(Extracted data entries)
--- START ---
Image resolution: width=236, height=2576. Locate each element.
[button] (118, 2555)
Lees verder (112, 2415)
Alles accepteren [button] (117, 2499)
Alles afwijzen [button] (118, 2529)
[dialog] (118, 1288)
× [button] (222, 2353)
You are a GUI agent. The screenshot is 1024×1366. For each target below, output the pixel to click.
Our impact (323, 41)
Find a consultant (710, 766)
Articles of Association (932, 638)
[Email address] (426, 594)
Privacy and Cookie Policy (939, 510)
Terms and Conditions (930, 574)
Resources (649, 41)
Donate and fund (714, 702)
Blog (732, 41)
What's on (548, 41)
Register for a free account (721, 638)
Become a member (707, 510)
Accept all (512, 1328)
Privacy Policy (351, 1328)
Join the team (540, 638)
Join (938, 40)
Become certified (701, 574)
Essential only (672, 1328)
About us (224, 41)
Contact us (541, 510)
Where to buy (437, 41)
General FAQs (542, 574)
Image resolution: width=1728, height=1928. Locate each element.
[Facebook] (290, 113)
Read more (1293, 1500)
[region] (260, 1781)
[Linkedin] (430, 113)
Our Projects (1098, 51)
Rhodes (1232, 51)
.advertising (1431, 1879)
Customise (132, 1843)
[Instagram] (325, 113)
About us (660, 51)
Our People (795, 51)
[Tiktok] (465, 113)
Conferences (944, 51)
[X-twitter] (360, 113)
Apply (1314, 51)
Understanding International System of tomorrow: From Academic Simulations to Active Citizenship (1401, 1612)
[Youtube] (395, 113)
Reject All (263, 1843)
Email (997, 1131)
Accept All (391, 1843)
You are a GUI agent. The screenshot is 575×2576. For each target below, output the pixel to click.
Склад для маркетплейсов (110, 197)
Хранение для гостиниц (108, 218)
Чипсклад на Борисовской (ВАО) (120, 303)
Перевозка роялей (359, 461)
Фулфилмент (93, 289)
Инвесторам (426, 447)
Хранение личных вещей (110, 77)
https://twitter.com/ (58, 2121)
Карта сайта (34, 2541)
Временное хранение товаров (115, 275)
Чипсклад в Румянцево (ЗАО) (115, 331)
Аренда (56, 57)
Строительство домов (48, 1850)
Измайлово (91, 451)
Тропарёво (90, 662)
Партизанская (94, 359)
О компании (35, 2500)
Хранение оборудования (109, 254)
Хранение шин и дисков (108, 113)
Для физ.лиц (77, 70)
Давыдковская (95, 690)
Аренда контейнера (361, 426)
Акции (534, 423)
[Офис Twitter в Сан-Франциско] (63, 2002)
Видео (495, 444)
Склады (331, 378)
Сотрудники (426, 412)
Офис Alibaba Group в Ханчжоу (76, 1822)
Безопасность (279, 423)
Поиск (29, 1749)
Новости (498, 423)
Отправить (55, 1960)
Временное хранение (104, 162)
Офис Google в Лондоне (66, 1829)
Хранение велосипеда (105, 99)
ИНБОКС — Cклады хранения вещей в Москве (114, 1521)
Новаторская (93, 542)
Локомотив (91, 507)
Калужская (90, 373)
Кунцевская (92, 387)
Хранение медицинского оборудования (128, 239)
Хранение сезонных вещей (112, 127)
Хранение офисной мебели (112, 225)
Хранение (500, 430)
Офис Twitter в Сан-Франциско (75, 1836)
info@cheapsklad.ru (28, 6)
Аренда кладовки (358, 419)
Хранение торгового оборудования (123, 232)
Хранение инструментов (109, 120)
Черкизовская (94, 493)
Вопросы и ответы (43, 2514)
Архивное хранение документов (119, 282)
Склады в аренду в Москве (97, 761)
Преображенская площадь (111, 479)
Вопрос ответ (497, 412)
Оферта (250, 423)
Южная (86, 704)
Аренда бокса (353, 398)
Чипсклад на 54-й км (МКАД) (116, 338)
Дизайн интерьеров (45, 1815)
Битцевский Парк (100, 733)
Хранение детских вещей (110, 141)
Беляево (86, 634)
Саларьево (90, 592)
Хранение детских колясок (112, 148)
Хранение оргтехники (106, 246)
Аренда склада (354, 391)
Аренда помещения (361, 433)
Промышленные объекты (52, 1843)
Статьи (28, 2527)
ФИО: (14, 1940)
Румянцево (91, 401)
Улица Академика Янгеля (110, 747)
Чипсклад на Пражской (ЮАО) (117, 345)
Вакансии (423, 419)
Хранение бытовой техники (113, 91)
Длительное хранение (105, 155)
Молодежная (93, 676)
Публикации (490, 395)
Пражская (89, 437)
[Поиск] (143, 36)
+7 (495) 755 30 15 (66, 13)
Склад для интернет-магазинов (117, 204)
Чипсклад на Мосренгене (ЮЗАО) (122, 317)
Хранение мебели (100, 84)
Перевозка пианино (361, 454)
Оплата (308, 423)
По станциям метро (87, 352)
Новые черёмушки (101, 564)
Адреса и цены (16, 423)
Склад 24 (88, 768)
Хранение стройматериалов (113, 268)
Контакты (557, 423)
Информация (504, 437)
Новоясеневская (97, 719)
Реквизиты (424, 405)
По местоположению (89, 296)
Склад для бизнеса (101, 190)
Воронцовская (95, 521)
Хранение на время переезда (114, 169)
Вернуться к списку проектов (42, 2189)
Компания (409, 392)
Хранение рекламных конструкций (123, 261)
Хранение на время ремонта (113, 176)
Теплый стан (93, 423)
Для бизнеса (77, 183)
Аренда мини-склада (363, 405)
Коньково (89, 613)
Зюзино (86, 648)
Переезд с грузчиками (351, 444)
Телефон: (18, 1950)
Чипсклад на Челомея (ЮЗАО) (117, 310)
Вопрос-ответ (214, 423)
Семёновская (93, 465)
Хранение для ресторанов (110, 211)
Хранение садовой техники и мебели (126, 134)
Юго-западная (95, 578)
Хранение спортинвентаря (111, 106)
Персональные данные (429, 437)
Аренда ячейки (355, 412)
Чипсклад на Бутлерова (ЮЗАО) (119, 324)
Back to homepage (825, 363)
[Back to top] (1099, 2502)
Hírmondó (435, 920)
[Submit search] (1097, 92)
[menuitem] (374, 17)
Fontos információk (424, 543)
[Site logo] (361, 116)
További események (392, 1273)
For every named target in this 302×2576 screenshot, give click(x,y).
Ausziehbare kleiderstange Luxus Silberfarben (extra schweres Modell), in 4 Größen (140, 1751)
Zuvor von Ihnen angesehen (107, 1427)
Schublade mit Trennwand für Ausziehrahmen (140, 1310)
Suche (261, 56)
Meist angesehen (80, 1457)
--- END ---
Each line of the records above, from the first through the one containing "[button] (222, 2353)", is to be retyped exactly; no other line belongs.

Image resolution: width=236, height=2576. Locate each element.
[button] (118, 2555)
Lees verder (112, 2415)
Alles accepteren [button] (117, 2499)
Alles afwijzen [button] (118, 2529)
[dialog] (118, 1288)
× [button] (222, 2353)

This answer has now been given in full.